## Text passage

First published in the Oct. 9 print issue of the Glendale News Press.
After starting out the school year quarantining entire classrooms after a potential COVID-19 exposure, the Glendale Unified School District has recently begun implementing new guidelines to keep more students in the classroom.
The policy change, approved by the Los Angeles County Department of Public Health, comes after about two months of the district requiring entire classrooms at a time to stay home for up to a 10-day quarantine period. District officials were briefed on the new policy, described as the “phase two quarantine model,” at last week’s Board of Education meeting.
“We have decreased the number of students who have been put into quarantine significantly, whereas before in a seven-period day we were looking at over 150 students — we’re now looking at 30,” said Kelly King, the assistant superintendent of educational services. “In elementary classrooms, we’ve gone from 24 to maybe six.”
In short, the county has modified its definition of what constitutes a “close contact” during contact tracing for COVID-19 cases in schools. After starting the school year with a blanket policy that anyone in a classroom counts, officials are now asking that only those seated within 6 feet of a student or teacher found to have the disease must quarantine. Subjects must have had to have been exposed for more than 15 minutes in the two-day period before their contact began showing disease symptoms or before they took the positive test.
Students who have either been fully vaccinated against COVID-19 or can show that they had already contracted the disease within 90 days of the exposure (and, thus, retaining natural immunity to reinfection) do not have to quarantine.
Schools must now maintain seating charts for classrooms, to be used for the contact tracing, and athletic teams and extracurricular clubs must keep student rosters.
“We do think this is something we should reassess on a regular basis, to look at incident rates, to continue to look at spread or transmission rates and to make sure that our classrooms continue to be the safest place for our students and staff,” King said.
The county also has created an option for a “modified quarantine procedure,” which would allow a student under quarantine to attend in-person instruction only provided they and the district meet certain criteria. However, GUSD officials declined to adopt that procedure, for now, on account of the onerous accounting the district would need to adopt.
“We would have to consider a seating chart for lunch,” King explained, as examples. “We’d have to have more tables and more lunch opportunities for students, to be able to spread them out even more so that the principal, in good conscience, could verify the case.”

## Source information
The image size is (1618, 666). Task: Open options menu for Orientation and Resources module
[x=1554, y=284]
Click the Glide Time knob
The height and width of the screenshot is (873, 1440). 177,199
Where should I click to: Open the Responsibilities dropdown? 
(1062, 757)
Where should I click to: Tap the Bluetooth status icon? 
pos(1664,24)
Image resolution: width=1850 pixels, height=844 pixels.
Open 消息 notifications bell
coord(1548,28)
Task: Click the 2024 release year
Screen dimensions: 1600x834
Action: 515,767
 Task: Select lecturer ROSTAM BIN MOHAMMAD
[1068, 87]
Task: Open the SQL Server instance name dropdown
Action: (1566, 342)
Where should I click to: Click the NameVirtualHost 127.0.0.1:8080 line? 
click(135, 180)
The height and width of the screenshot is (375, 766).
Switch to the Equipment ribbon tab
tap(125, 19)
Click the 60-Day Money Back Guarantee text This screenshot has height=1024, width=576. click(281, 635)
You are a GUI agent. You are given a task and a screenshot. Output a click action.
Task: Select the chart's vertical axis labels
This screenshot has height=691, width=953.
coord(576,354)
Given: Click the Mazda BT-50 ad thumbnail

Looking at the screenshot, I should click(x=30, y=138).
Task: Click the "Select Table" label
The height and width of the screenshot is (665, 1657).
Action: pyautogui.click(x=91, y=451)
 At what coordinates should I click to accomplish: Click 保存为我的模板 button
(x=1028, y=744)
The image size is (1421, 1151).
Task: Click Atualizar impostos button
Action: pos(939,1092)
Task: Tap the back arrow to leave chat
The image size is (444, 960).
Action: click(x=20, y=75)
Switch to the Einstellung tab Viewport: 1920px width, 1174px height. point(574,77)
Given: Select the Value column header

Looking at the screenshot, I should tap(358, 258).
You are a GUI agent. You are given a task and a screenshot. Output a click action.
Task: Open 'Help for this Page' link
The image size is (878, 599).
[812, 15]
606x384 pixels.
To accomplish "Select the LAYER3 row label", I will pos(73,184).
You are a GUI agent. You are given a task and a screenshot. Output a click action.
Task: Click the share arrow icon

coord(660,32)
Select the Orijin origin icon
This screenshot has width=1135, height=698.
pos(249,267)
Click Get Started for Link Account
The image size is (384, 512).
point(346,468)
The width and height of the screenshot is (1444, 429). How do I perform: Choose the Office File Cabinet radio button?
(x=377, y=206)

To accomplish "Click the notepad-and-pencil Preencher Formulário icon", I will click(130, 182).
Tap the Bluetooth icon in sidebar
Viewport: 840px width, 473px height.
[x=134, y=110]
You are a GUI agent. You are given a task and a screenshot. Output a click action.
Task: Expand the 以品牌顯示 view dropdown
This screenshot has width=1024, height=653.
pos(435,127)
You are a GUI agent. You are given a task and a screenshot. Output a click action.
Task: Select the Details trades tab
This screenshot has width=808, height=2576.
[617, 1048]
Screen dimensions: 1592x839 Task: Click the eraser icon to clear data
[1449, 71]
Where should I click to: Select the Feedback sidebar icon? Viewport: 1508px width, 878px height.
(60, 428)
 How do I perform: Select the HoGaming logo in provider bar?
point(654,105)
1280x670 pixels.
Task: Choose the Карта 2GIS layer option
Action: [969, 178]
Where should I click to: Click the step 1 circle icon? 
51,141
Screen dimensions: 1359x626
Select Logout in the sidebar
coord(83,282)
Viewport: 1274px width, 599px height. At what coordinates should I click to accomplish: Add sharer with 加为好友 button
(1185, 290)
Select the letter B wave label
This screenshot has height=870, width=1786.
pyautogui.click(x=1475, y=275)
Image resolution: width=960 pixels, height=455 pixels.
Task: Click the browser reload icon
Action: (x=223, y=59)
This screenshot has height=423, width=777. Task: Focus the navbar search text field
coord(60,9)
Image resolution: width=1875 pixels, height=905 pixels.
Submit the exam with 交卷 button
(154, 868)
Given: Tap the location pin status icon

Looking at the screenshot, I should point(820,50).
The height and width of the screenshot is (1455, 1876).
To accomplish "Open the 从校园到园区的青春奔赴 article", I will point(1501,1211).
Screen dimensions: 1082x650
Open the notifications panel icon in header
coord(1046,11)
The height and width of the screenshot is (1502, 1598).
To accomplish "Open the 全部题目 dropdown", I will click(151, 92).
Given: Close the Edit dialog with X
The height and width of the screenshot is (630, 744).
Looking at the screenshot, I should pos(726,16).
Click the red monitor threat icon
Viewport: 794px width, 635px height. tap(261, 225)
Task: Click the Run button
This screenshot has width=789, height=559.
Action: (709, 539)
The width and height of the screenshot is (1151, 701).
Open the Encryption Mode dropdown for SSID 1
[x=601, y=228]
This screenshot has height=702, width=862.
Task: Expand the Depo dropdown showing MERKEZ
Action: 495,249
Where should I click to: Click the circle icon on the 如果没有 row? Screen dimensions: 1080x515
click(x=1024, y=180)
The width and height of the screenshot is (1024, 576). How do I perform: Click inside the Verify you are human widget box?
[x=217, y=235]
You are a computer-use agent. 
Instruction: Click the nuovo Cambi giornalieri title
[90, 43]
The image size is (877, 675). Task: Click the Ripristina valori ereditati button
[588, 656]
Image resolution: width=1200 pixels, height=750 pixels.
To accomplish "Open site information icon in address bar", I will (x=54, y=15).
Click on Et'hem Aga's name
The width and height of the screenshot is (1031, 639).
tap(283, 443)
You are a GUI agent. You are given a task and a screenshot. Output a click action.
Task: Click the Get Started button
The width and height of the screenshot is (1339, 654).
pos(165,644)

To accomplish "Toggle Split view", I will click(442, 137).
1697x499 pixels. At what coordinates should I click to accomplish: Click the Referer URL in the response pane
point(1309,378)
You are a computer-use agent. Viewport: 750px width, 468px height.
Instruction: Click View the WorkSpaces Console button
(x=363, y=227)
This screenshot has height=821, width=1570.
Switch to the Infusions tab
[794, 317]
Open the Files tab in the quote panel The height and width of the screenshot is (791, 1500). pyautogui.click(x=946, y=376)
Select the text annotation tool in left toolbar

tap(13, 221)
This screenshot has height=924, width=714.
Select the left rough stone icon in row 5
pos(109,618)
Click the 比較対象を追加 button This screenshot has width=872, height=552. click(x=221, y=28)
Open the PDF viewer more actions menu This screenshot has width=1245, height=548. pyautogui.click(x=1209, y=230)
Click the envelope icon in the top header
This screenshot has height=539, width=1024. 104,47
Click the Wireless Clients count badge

## Your assignment
Decide whether each statement agrees with the article on Glendale school quarantines, answering yes or no and quoting the deciding words: 1. The Los Angeles County Department of Public Health approved the policy change. 2. The Glendale Unified School District adopted the county's modified quarantine procedure. 3. Students fully vaccinated against COVID-19 still have to quarantine. Work only from the article on Glendale school quarantines.

## Written answer
1. Yes: "The policy change, approved by the Los Angeles County Department of Public Health"
2. No: "GUSD officials declined to adopt that procedure, for now"
3. No: "do not have to quarantine"